**DATA SUPPLIED:**
========

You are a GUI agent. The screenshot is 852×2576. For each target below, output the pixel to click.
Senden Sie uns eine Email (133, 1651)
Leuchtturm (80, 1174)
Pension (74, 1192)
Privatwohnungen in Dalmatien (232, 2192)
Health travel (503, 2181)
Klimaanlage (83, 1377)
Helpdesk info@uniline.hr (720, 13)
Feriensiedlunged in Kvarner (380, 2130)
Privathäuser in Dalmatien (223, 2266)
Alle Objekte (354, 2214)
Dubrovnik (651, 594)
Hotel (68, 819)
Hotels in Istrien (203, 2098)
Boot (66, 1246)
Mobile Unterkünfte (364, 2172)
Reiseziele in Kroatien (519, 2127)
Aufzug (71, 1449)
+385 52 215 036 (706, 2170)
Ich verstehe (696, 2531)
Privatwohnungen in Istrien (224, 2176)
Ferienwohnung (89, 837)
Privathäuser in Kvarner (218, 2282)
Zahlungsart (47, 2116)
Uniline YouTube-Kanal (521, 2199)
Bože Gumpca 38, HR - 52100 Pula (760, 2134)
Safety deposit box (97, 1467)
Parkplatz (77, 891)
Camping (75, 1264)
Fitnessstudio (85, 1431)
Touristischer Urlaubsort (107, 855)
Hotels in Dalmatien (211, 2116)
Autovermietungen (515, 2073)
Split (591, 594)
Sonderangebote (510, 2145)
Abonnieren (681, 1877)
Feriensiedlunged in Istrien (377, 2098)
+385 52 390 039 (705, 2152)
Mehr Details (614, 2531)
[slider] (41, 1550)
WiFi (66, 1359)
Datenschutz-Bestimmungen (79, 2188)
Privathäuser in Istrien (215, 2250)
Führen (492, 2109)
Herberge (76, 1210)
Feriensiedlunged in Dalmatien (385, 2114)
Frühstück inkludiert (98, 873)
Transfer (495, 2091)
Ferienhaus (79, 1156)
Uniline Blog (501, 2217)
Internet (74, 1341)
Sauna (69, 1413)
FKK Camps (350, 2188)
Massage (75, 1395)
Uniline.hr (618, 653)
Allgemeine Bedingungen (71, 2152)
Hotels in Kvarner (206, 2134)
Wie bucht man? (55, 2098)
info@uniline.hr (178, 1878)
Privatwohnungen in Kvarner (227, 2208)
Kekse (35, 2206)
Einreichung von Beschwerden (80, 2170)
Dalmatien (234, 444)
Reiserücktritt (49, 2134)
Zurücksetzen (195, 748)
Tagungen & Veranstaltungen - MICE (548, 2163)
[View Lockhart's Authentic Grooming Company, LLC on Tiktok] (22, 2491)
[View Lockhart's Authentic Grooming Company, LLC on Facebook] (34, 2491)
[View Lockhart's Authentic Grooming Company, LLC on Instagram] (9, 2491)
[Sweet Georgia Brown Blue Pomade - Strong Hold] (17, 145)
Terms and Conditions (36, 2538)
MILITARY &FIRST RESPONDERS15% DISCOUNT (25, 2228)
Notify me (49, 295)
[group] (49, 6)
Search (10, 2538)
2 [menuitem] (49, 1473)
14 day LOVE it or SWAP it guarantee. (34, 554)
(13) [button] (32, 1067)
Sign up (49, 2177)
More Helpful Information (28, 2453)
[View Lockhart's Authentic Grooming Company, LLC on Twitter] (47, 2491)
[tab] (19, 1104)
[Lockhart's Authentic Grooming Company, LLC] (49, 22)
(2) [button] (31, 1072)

========

**TASK PROMPT:**
Repeat the listing above line by line, exactly as written.

**SOLVED EXERCISE:**
You are a GUI agent. The screenshot is 852×2576. For each target below, output the pixel to click.
Senden Sie uns eine Email (133, 1651)
Leuchtturm (80, 1174)
Pension (74, 1192)
Privatwohnungen in Dalmatien (232, 2192)
Health travel (503, 2181)
Klimaanlage (83, 1377)
Helpdesk info@uniline.hr (720, 13)
Feriensiedlunged in Kvarner (380, 2130)
Privathäuser in Dalmatien (223, 2266)
Alle Objekte (354, 2214)
Dubrovnik (651, 594)
Hotel (68, 819)
Hotels in Istrien (203, 2098)
Boot (66, 1246)
Mobile Unterkünfte (364, 2172)
Reiseziele in Kroatien (519, 2127)
Aufzug (71, 1449)
+385 52 215 036 (706, 2170)
Ich verstehe (696, 2531)
Privatwohnungen in Istrien (224, 2176)
Ferienwohnung (89, 837)
Privathäuser in Kvarner (218, 2282)
Zahlungsart (47, 2116)
Uniline YouTube-Kanal (521, 2199)
Bože Gumpca 38, HR - 52100 Pula (760, 2134)
Safety deposit box (97, 1467)
Parkplatz (77, 891)
Camping (75, 1264)
Fitnessstudio (85, 1431)
Touristischer Urlaubsort (107, 855)
Hotels in Dalmatien (211, 2116)
Autovermietungen (515, 2073)
Split (591, 594)
Sonderangebote (510, 2145)
Abonnieren (681, 1877)
Feriensiedlunged in Istrien (377, 2098)
+385 52 390 039 (705, 2152)
Mehr Details (614, 2531)
[slider] (41, 1550)
WiFi (66, 1359)
Datenschutz-Bestimmungen (79, 2188)
Privathäuser in Istrien (215, 2250)
Führen (492, 2109)
Herberge (76, 1210)
Feriensiedlunged in Dalmatien (385, 2114)
Frühstück inkludiert (98, 873)
Transfer (495, 2091)
Ferienhaus (79, 1156)
Uniline Blog (501, 2217)
Internet (74, 1341)
Sauna (69, 1413)
FKK Camps (350, 2188)
Massage (75, 1395)
Uniline.hr (618, 653)
Allgemeine Bedingungen (71, 2152)
Hotels in Kvarner (206, 2134)
Wie bucht man? (55, 2098)
info@uniline.hr (178, 1878)
Privatwohnungen in Kvarner (227, 2208)
Kekse (35, 2206)
Einreichung von Beschwerden (80, 2170)
Dalmatien (234, 444)
Reiserücktritt (49, 2134)
Zurücksetzen (195, 748)
Tagungen & Veranstaltungen - MICE (548, 2163)
[View Lockhart's Authentic Grooming Company, LLC on Tiktok] (22, 2491)
[View Lockhart's Authentic Grooming Company, LLC on Facebook] (34, 2491)
[View Lockhart's Authentic Grooming Company, LLC on Instagram] (9, 2491)
[Sweet Georgia Brown Blue Pomade - Strong Hold] (17, 145)
Terms and Conditions (36, 2538)
MILITARY &FIRST RESPONDERS15% DISCOUNT (25, 2228)
Notify me (49, 295)
[group] (49, 6)
Search (10, 2538)
2 [menuitem] (49, 1473)
14 day LOVE it or SWAP it guarantee. (34, 554)
(13) [button] (32, 1067)
Sign up (49, 2177)
More Helpful Information (28, 2453)
[View Lockhart's Authentic Grooming Company, LLC on Twitter] (47, 2491)
[tab] (19, 1104)
[Lockhart's Authentic Grooming Company, LLC] (49, 22)
(2) [button] (31, 1072)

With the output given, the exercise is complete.